In depth study of the polydopamine coating of liposomes as a potential alternative to PEGylation for the stabilization of nanocarriers in biological fluids

PEGylation is currently the most widespread strategy for the stabilization of nanocarriers for biomedical applications. However, the recognized stealth properties of PEG collide with accelerated blood clearance phenomena and frequently induced side effects. In this work, polydopamine (PDA), a bioinspired polymer, is proposed and evaluated as an alternative to PEG for liposome coating and stabilization.

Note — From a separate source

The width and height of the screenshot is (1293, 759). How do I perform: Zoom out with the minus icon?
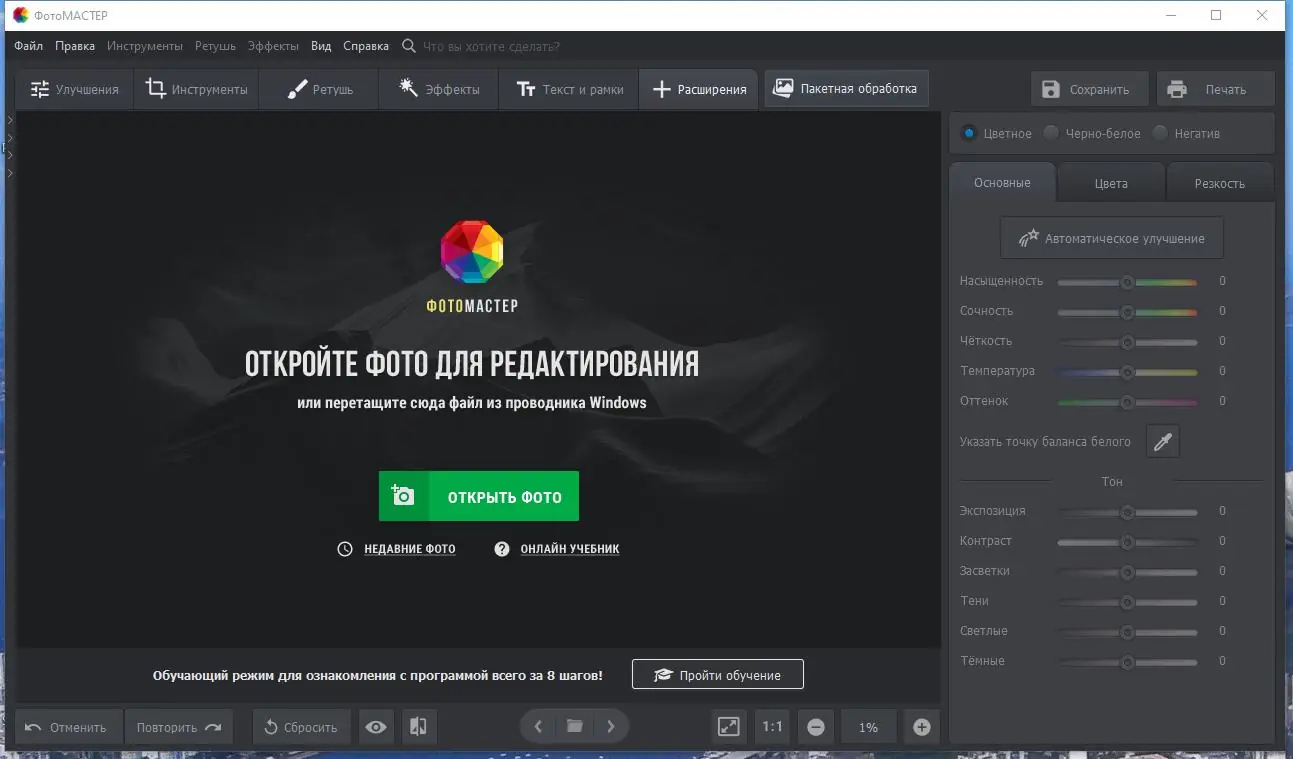click(815, 727)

The PDA polymerization conditions are optimized, and the PDA-coated vesicles (Lipo@PDA) are fully characterized from a physicochemical point of view. Protein Corona (PC) formed after vesicle incubation in Fetal Bovine Serum (FBS) is characterized, given that PC determines the behavior of nanocarriers in biological fluids. Proteomic analysis reveals high homology between the most abundant recovered proteins in the PC of Lipo@PDA and PEG-coated liposomes (Lipo@PEG). From a quantitative standpoint, no significant differences were highlighted between the two systems. As for the hemolytic response, it is possible to stay within the 5% red blood cell lysis safety threshold by modulating the concentration and thickness of the PDA shell. Cyto-biocompatibility of Lipo@PDA and Lipo@PEG vesicles towards human respiratory cells NCI-H441 is evaluated. Both kinds of liposomes show a similar behavior: cytotoxicity slightly increases with their concentration. However, biocompatible Lipo@PDA vesicles are obtainable at all tested concentrations by reducing the thickness of the PDA coating. Gathered data suggest that the PDA coating can give the liposomes the same behavior in FBS as the PEG coating, thus offering an opportunity to overcome the drawbacks associated with the use of PEG.